• **DATA FOR THIS EXERCISE**:
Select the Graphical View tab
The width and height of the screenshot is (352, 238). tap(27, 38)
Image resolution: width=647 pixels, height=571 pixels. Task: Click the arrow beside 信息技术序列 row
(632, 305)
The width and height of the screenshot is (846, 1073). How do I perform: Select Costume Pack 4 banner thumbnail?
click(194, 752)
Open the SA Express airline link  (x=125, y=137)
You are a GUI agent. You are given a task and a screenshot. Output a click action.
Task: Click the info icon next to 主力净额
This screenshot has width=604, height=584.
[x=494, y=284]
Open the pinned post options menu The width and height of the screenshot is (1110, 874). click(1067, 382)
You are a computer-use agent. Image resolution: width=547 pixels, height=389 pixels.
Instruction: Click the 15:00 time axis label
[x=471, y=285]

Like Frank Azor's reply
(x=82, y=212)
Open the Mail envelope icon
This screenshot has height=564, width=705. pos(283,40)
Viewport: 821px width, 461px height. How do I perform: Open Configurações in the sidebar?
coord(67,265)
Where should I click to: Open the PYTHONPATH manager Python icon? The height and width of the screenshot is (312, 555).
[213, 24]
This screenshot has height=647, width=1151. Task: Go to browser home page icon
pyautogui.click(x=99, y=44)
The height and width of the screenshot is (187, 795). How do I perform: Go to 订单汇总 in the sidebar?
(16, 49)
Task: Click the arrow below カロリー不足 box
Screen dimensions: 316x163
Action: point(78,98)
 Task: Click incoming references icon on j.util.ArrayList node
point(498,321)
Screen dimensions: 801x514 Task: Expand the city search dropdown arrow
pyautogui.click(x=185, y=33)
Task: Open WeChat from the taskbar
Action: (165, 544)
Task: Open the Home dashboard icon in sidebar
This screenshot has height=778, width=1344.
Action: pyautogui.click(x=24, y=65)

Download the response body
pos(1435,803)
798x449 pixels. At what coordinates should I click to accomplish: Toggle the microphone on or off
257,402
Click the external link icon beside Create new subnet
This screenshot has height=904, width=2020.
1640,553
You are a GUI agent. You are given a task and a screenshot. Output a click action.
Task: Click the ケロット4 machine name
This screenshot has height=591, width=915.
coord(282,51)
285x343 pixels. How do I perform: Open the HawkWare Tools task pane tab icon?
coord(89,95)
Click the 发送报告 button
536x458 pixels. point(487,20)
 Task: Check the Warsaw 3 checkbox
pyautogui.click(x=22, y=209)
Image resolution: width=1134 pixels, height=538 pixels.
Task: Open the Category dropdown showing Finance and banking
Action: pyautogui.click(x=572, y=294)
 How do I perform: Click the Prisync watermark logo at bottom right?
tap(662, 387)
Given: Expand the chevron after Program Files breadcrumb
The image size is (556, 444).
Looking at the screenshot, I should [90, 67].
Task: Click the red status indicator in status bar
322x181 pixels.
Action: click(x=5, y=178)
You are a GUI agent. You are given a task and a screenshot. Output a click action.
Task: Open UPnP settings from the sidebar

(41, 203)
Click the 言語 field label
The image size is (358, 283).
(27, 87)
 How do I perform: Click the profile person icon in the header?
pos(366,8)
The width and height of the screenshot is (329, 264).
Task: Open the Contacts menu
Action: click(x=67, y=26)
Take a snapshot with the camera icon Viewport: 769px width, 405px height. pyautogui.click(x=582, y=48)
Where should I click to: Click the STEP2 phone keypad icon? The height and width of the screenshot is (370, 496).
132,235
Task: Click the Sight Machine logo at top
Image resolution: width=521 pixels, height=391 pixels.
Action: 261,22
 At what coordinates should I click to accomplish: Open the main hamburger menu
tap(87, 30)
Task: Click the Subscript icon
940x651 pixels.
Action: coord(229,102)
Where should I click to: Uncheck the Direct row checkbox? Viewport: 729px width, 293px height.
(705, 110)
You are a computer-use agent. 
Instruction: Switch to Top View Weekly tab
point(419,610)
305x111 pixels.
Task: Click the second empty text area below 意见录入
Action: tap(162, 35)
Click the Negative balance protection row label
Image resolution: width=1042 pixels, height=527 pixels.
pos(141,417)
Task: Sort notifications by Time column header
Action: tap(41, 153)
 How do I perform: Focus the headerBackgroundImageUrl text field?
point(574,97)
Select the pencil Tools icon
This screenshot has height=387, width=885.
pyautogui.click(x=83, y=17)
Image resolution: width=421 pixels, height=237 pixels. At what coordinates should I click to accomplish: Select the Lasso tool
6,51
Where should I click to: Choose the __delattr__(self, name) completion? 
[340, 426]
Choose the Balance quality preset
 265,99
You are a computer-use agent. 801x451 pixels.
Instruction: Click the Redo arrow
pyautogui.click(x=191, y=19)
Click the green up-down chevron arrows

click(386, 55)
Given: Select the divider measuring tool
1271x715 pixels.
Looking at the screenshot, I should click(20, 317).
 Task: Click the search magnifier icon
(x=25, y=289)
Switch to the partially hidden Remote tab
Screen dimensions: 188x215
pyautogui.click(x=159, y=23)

• **TASK TO CARRY OUT**: Give only the lines from the one holding "Image resolution: width=647" through the one holding "You are a computer-use agent. Image", each restated exactly as it appears above.

• **OUTPUT BELOW**:
Image resolution: width=647 pixels, height=571 pixels. Task: Click the arrow beside 信息技术序列 row
(632, 305)
The width and height of the screenshot is (846, 1073). How do I perform: Select Costume Pack 4 banner thumbnail?
click(194, 752)
Open the SA Express airline link  (x=125, y=137)
You are a GUI agent. You are given a task and a screenshot. Output a click action.
Task: Click the info icon next to 主力净额
This screenshot has width=604, height=584.
[x=494, y=284]
Open the pinned post options menu The width and height of the screenshot is (1110, 874). click(1067, 382)
You are a computer-use agent. Image resolution: width=547 pixels, height=389 pixels.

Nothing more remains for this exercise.